Question

I am currently evaluating how to test a rather big and complex web application, based on Rails 4 on the server side and EmberJS on the client side. In our app, the client exclusively communicates through a restful JSON API with the server.

We did a lot of unit testing based on Konacha so far and are now willing to setup integration/acceptance tests too. We are not sure whether we should start writing end-to-end tests, so tests including a running instance of our server, or whether we should go for integration testing the API and the client side separately.

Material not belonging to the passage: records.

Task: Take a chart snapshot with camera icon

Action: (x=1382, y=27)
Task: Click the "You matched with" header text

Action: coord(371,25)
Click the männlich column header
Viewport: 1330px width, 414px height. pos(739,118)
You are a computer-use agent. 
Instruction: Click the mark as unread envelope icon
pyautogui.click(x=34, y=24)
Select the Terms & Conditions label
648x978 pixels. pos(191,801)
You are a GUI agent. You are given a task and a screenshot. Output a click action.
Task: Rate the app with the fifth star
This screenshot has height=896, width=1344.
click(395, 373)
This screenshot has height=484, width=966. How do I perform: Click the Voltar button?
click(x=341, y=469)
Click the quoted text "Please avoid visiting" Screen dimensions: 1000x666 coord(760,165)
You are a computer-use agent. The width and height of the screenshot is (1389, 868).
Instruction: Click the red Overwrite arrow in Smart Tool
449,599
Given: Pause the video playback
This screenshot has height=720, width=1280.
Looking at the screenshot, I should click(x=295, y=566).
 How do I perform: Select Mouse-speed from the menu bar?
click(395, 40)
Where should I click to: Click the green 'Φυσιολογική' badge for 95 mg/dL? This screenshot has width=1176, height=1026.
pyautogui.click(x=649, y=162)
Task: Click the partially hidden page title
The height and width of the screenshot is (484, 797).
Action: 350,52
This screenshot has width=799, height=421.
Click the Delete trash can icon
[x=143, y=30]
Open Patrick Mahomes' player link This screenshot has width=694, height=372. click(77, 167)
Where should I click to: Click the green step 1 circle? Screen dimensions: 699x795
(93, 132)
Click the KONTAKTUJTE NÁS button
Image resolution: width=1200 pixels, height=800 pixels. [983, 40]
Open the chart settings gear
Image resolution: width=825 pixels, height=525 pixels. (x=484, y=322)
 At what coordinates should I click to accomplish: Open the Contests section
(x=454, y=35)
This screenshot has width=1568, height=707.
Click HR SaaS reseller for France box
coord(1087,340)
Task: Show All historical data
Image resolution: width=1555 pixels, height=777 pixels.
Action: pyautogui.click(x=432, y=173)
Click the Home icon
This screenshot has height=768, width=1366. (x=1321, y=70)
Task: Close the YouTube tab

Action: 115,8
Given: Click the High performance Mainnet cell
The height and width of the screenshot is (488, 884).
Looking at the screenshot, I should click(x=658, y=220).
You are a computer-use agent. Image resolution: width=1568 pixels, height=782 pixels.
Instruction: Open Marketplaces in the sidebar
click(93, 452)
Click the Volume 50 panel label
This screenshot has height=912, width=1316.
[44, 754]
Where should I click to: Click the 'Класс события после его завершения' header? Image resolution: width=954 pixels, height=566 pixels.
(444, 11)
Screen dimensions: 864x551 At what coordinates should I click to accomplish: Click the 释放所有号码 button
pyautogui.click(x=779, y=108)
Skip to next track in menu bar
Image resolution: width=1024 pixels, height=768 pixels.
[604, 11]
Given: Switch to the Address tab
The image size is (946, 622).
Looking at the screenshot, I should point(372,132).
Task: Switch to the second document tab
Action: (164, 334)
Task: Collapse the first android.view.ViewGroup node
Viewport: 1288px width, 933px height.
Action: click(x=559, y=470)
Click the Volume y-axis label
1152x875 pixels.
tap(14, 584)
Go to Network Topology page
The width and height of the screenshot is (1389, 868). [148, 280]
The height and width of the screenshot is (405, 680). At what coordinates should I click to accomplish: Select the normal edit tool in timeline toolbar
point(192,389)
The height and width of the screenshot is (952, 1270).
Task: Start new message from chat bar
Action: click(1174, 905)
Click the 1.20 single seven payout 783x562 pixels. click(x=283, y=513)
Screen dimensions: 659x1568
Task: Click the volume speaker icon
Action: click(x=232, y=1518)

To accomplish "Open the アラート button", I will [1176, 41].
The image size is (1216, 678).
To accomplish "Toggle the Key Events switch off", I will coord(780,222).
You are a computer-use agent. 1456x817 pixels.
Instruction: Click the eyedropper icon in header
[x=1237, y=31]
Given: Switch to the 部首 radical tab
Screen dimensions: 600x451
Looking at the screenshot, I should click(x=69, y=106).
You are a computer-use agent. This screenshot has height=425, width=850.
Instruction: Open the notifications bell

Our preferred choice at the moment is end-to-end testing, because we fear that in the case of integration testing API and client separately we have twice the effort of creating and maintaining tests and that there might be tiny, little specialities of the comunication between API and client which we could not catch.

Well, we like modern & fast testing frameworks like Konacha, so we don't really want to use Selenium. Not only because it feels a little bit old, but also because its performance is quite poor. Still you will need to control instantiation of mock data on the server and reset of the server, why we came up with the following approach:

We implemented a Testing API which conceptually is used to control the state of the server, e.g. it has the following methods:

GET /api/test/setup  # Simple bootstrapping of the database, e.g. populate table with ISO language codes etc...
GET /api/test/reset  # Reset the database, using `database_cleaner` gem

A konacha test case would then call setup and reset, before and after each test case respectively.

What do you think about this approach?

Was it helpful?

Solution

Not sure what I would call the test of the API and the client separately, but even if you think about running this kind of test, you still should got for the end-to-end test.

So yes, I think your idea of going for end-to-end testing is very good.

Your idea of setting up simple commands to allow test automation for your system (the setup and the reset commands) is very good as well. Be prepared to add more during automation - while an end-to-end-test is conceptually a black-box test, in reality it's often a grey-box test, i.e. you will need to access the internal state of your system. I would call this the "operation and maintenance interface" of the system under test.